Elisabetta Versace,
Department of Psychology, University of Trieste, Italy (BA, University of Trieste, 2004)
(email): elisabettaversace@hotmail.com
(website): Elisabetta Versace's Homepage
My main interest is the evolution of computational abilities in different
species and the connection of these abilities to language. At the Cognitive
Evolution Laboratory at Harvard I'm involved in experiments designed to
assess these issues using spontaneous methods and conditioned learned procedures
in both cotton-top tamarins and European starlings.
At the Animal Cognition Laboratory, University of Trieste I am investigating similar
capabilities in newly-hatched chicks through imprinting
procedures. I am also involved in research concerning welfare, memory and
laterality in sheep.
Sang Ah Lee
Advisors: Elizabeth Spelke, Marc Hauser
Spatial Cognition and Geometry
(email): lee@wjh.harvard.edu
How are spatial concepts organized in the mind? Are some concepts more
fundamentally rooted than others? For example, if presented with various types of
geometric cues in the same task, will human babies and non-human animals
spontaneously encode and use some more adeptly than others? The first goal of my
research is to explore whether we have evolved mechanisms designed to compute
specific geometric properties of specific types of environmental stimuli, and to
compare these sensitivities across various species in various tasks.

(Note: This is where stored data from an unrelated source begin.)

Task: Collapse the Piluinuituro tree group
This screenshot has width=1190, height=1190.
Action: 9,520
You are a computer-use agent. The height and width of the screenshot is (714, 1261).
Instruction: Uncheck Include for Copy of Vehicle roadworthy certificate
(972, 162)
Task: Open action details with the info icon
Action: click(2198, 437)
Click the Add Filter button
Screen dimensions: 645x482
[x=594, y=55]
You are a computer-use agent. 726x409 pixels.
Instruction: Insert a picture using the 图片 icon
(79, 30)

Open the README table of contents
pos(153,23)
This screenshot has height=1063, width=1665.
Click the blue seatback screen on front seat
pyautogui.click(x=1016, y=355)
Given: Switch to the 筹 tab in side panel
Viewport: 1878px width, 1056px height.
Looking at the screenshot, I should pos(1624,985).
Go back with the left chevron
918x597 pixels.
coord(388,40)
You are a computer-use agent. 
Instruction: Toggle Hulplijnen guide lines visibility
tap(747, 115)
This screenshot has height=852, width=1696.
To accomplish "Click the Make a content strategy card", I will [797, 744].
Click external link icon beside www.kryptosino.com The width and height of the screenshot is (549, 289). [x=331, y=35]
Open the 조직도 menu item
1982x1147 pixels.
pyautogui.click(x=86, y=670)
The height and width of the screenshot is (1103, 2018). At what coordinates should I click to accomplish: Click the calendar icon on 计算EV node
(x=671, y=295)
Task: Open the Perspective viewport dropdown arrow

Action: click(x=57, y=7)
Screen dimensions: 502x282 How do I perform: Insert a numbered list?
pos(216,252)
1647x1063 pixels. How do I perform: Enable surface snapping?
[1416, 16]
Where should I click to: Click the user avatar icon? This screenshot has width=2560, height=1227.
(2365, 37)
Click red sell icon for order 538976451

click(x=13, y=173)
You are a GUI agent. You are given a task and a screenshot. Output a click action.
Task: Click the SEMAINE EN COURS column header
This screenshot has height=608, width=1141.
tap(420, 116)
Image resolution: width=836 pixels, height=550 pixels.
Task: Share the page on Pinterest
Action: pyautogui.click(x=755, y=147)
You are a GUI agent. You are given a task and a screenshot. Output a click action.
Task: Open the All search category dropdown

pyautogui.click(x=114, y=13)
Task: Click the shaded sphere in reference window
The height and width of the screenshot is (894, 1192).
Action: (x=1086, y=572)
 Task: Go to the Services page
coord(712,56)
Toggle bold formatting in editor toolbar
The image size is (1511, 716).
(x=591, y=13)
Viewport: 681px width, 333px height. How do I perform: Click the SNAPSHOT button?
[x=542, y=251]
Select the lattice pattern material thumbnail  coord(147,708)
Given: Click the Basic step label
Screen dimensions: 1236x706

Although we do see striking similarities between human infants and nonhuman animals, over the course of
development humans come to look at the world in a geometric sense that transcends the limitations of our fundamental
capacities. What enables humans to build abstract geometric concepts from the core cognitive building blocks that we
share with other animals? What is the developmental timeline of this change, and what, if any, learning is required for
it to occur? The second goal of my research is to look for the crucial cognitive differences across species and age-groups (e.g., in symbolic or linguistic capacities) that might explain the uniquely-human concepts of Euclidean geometry.